こころに種をまく

工藤直子さんの『花』という詩があります。

わたしは

わたしの人生から

出ていくことはできない

ならばここに

花を植えよう

新聞に掲載されたこの詩と記事を読んで、私はなぜか涙が出てきました。

自分の人生は自分のものです。

誰のものでもありません。

その人生が砂漠の人生でも、荒れ野原であっても、自分の人生は自分だけのものなんですよね。

でも、その人生をどう変えていくのか。

どんな世界にしていくのか。

その選択肢をみんなが持っています。

たとえ人生が荒れ野原であっても、岩がごろごろした場所でも、自分自身の選択で変えることが可能なんですよね。

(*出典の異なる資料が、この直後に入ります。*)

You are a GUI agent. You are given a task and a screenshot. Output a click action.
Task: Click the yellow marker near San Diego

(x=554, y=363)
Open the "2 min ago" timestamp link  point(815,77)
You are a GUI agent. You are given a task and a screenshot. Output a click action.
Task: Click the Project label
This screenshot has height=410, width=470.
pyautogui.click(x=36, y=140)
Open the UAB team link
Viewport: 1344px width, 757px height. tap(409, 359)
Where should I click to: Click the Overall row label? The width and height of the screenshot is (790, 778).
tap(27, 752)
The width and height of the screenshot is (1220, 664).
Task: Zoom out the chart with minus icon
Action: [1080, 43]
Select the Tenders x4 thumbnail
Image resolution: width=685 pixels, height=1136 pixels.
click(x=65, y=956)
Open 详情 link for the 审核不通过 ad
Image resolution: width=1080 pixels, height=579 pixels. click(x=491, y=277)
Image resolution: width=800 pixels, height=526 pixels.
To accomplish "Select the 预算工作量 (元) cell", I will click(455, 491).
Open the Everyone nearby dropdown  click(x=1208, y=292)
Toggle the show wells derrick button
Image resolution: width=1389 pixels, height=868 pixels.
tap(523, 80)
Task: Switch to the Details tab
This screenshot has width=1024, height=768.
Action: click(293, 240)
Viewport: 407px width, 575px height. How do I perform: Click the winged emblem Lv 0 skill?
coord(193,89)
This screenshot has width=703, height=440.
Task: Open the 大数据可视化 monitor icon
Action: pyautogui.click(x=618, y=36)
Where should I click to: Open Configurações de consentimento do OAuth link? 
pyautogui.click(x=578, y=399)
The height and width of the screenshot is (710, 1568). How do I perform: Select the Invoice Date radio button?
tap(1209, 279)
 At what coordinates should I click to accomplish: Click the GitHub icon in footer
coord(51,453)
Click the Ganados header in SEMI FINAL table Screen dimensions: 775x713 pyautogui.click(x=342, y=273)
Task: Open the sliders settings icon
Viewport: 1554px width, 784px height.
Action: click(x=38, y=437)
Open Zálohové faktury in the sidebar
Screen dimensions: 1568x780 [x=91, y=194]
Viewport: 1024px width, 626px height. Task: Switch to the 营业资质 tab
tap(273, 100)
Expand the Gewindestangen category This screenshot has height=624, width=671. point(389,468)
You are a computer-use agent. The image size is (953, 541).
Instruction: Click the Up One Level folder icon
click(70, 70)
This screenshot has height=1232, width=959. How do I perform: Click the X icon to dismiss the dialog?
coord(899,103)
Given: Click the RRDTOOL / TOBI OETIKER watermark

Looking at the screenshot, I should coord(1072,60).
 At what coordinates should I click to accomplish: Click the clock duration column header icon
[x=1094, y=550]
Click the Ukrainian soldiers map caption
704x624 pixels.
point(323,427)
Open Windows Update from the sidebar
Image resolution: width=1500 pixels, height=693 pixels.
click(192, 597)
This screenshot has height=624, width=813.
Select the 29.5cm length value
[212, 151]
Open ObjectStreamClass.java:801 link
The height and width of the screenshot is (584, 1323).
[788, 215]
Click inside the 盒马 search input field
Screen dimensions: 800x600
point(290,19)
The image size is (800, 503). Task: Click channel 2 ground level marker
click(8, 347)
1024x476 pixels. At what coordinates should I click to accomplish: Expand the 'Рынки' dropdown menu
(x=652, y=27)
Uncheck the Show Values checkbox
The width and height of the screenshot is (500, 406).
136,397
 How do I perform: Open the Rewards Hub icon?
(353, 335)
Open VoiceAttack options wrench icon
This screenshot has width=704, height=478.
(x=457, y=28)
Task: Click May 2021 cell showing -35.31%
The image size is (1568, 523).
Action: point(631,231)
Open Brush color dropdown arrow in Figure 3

それは文章にあるように、一輪の花を植えることかもしれない。

荒れ野原に種をまくことかもしれない。

土地を開拓し、緑を植えることかもしれない。

でも、その努力は必ず報われる。

私はそう信じています。

私はよく、クライアントさんにこう言っていました。

「私のカウンセリングは、種をまいているようなものです。

その種は、いつ芽を出すかわからない。

どんな花を咲かせるかわからない。

明日かもしれないし、3か月後かもしれない。

1年後かもしれない。

もしかしたら、芽を出さないかもしれない。

それでも、私は心に種をまきます。

だから、今は私の言っていることがわからなくてもかまわない。

いつか、芽が出たときに、そのことに気づいてくれればそれでいい」

そうしたら、数年ぶりにクライアントさんとお話しする機会があった時、こういわれました。

「あの時中原さんに言われたこと、最初は全く意味が分からなかったんですけど、今になって「ああ、このことを言っていたんだ」ってわかったんです。」

まさにまいた種が芽吹いた瞬間でした。

うれしかったですね。

今、私がまいた種はあちこちで芽吹いて、花を咲かせています。

「笑顔」という素敵な花をね。

そして、今も種をまき続けています。

あとは皆さんの荒れてしまった心が、花と緑で包まれる世界になるように、祈り続けます。

私がまいた種は一つではありませんからね。

いっぱい、いっぱい、咲きますよ。